Le vocabulaire ensorien se resserre et se met en place en 1883-1884. Apparaissent de façon presque simultanée les squelettes, la figure de la mort, les masques et la confirmation de l’intérêt aussi vif que distancié que le peintre porte à sa propre personne. Les masques scandalisés (1883), de facture encore très réaliste, marquent l’irruption des masques dans la grammaire d’Ensor. Ils ne le quitteront plus.
Puisés dans l’imagerie locale, les parades de carnaval et autres kermesses, les masques offrent à Ensor un appui pour relayer son pessimisme pamphlétaire tout en autorisant des affranchissements imaginatifs et une ardente expressivité de la couleur. Attribut de liesses populaires jugées pathétiques par le peintre ou expression frondeuse de l’hypocrisie bourgeoise, le masque devient le meilleur interprète d’une radicalité grinçante et d’un humour flirtant avec le grotesque.
Le célèbre Autoportrait au chapeau fleuri développe lui aussi une subversion grotesque. Peint en 1883, il obéissait originellement aux canons flamands du genre. Ensor le retoucha quelques années plus tard, comme il en avait pris l’habitude depuis 1885, ajoutant sur des compositions antérieures, ici un objet, là un animal, un squelette, un masque, ou une étrangeté iconographique.

-=-=-=-=-

### CONSIGNES
A. Dans le texte sur Ensor, relevez tout ce que le peintre ajoutait sur des compositions antérieures lorsqu'il les retouchait.
B. Recopiez le passage du texte sur Ensor en remplaçant « squelettes » par « crânes ». Commencez aux mots « Le vocabulaire ensorien » et arrêtez-vous après « le quitteront plus. ».
Les entrées n'ont aucun rôle dans cet exercice.

Éléments conservés

-=-=-=-=-

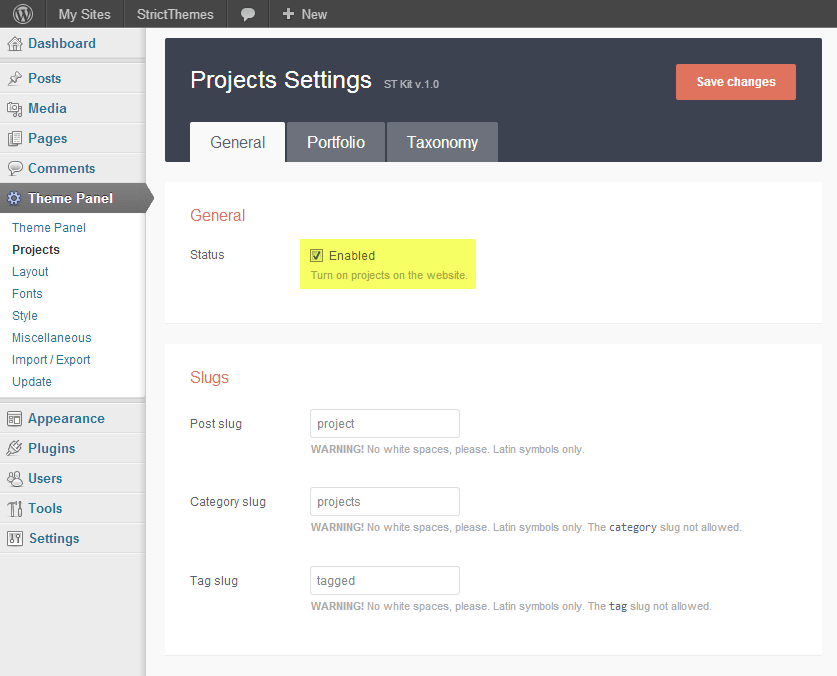
Task: Open the comments bubble icon in admin bar
Action: 248,14
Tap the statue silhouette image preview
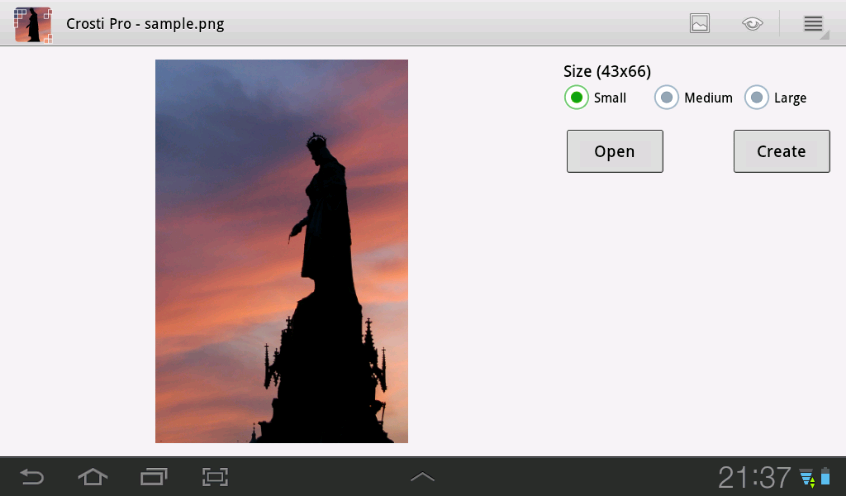Viewport: 846px width, 496px height. pyautogui.click(x=282, y=251)
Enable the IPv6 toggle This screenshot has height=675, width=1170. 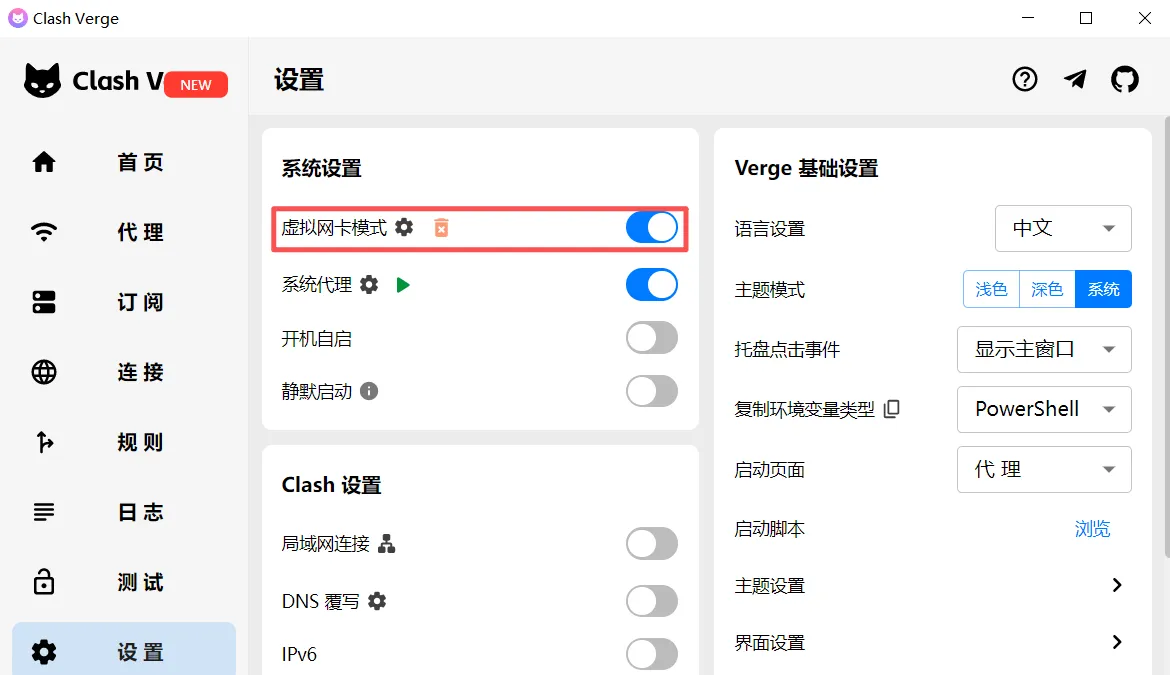pyautogui.click(x=651, y=654)
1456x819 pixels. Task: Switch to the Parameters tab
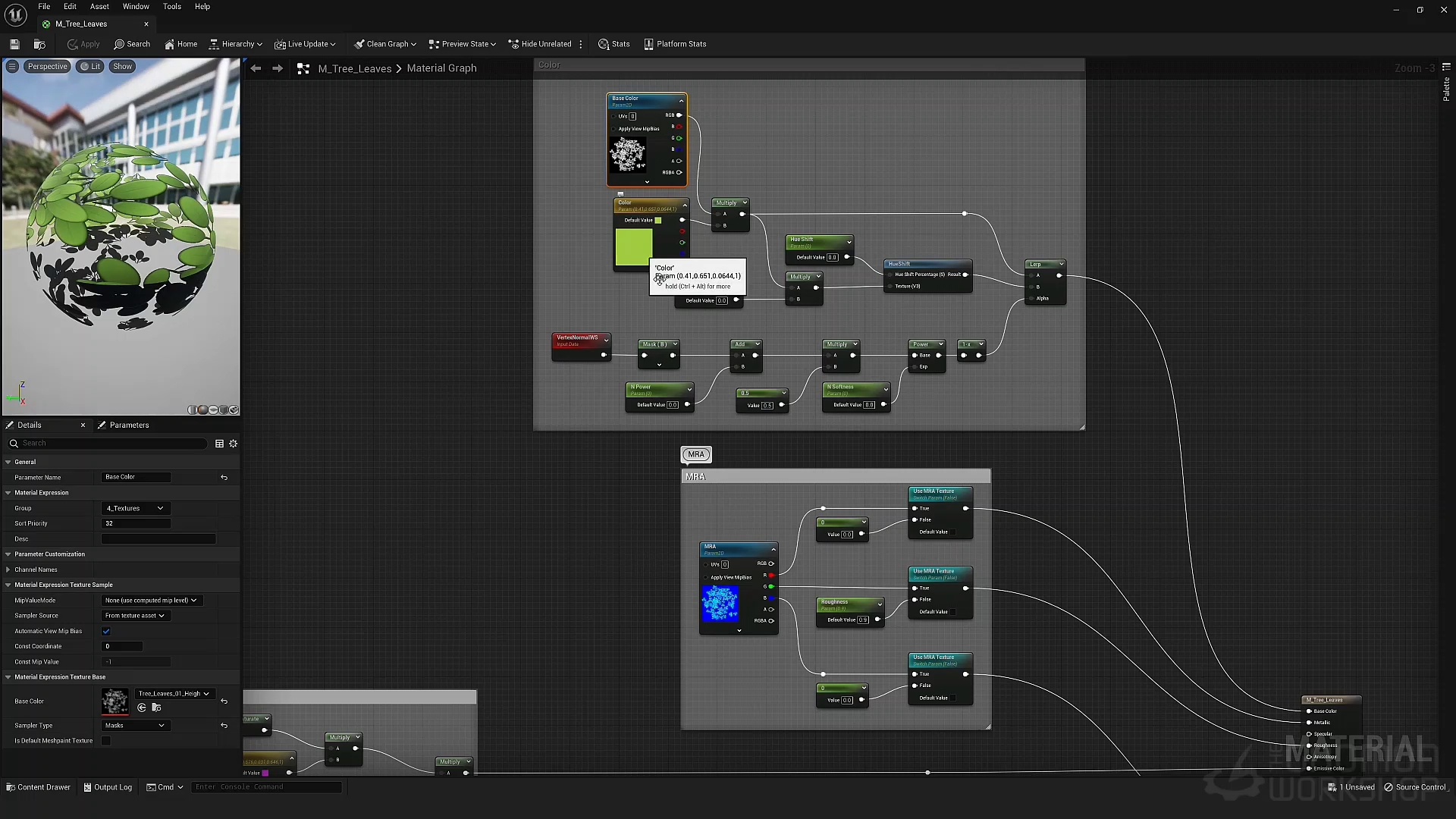click(x=129, y=425)
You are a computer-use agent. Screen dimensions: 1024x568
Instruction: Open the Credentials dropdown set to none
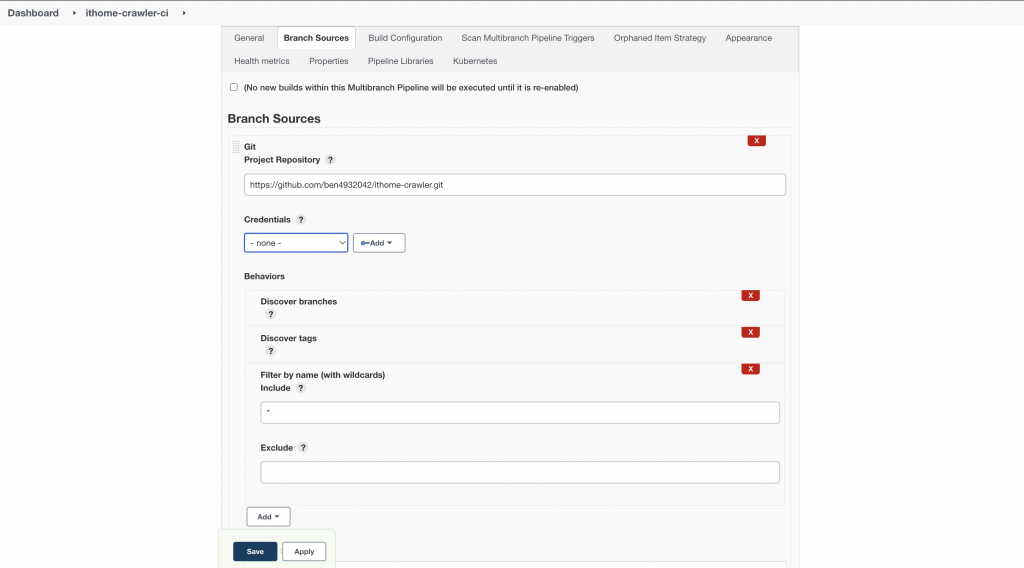coord(296,243)
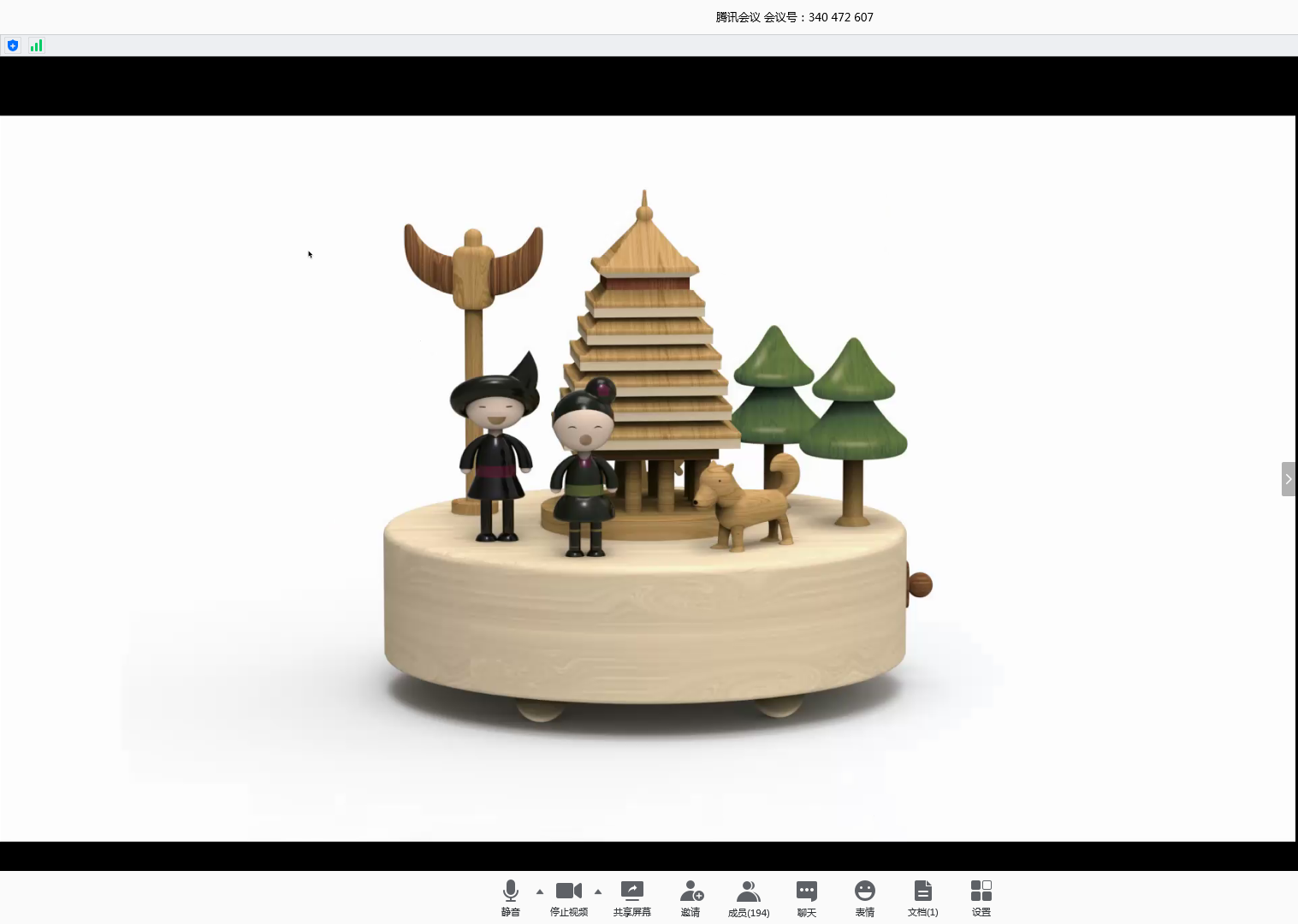Open video options arrow beside 停止视频
The width and height of the screenshot is (1298, 924).
click(x=598, y=891)
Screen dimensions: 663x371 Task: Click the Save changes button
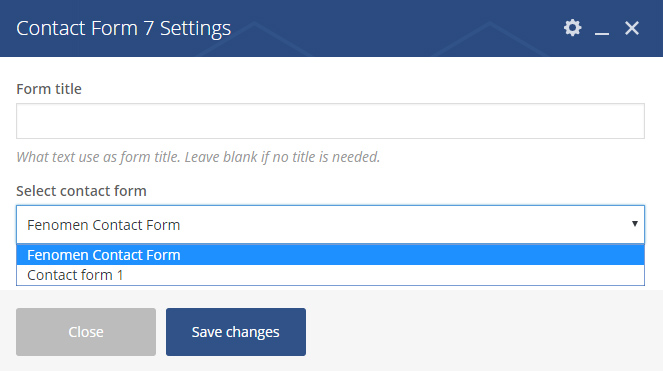pos(236,332)
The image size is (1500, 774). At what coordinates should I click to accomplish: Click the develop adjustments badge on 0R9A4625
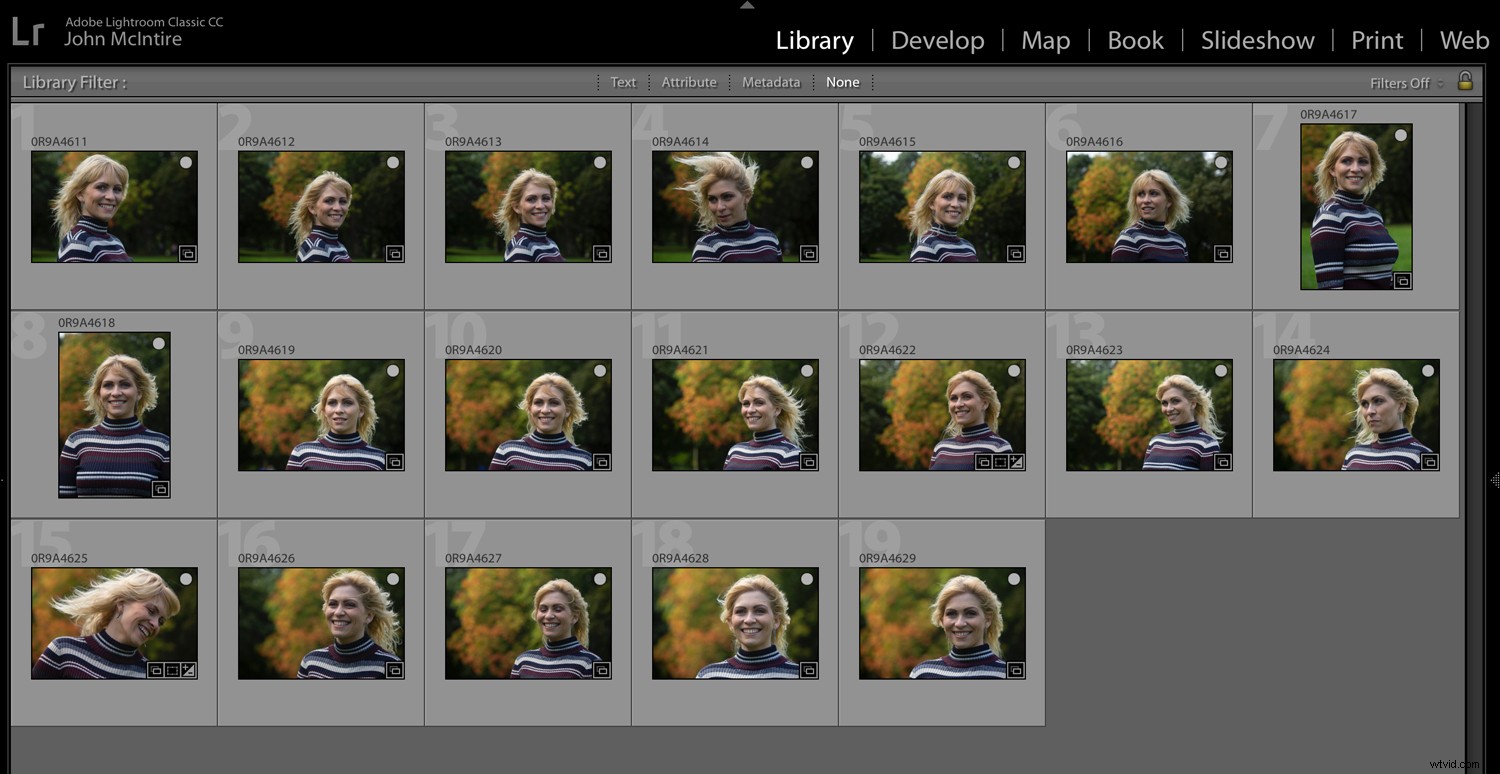[188, 669]
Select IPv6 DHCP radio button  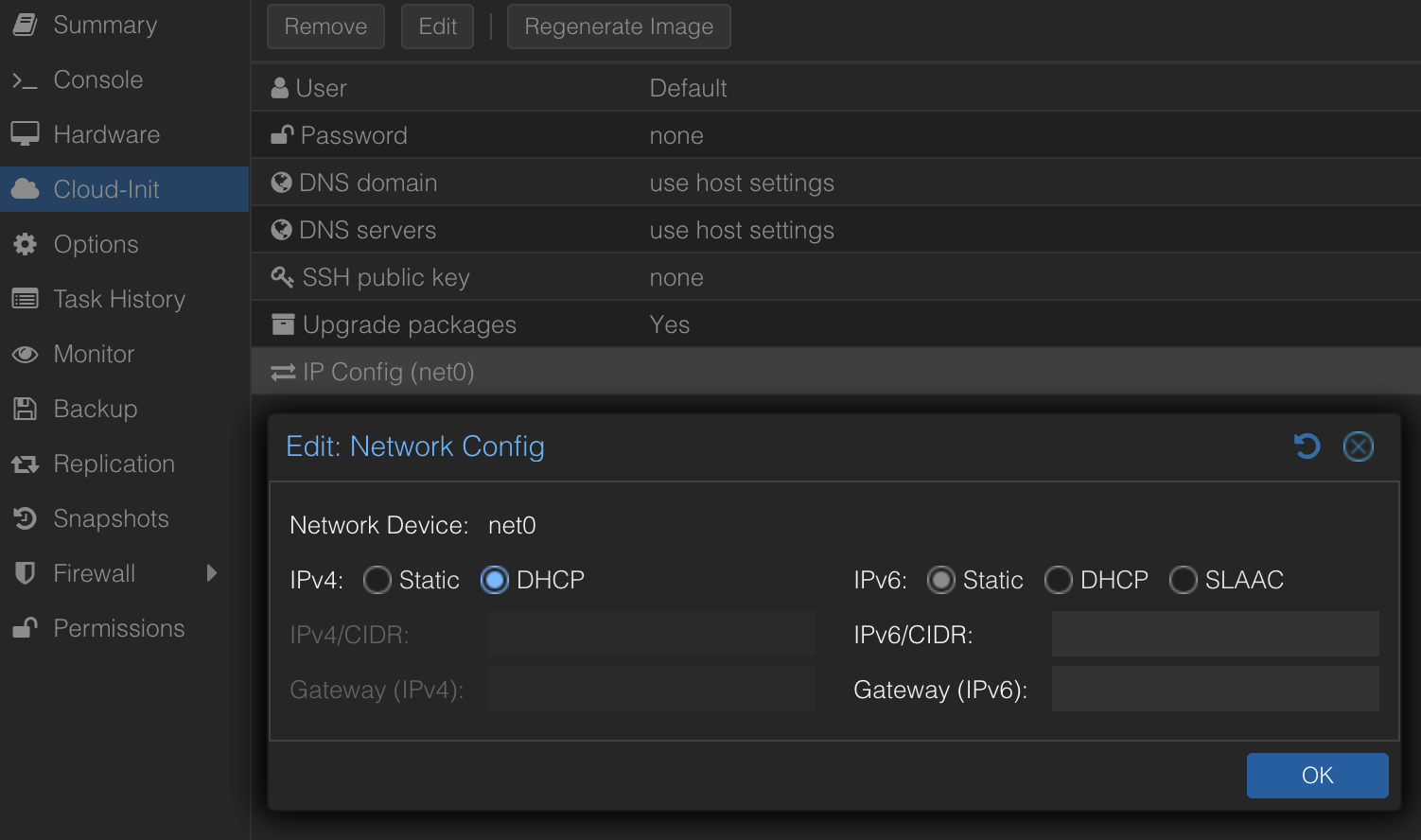(1058, 580)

-=-=-=-=-

### CORRIGÉ
A. un objet, un animal, un squelette, un masque, une étrangeté iconographique

B.
Le vocabulaire ensorien se resserre et se met en place en 1883-1884. Apparaissent de façon presque simultanée les crânes, la figure de la mort, les masques et la confirmation de l’intérêt aussi vif que distancié que le peintre porte à sa propre personne. Les masques scandalisés (1883), de facture encore très réaliste, marquent l’irruption des masques dans la grammaire d’Ensor. Ils ne le quitteront plus.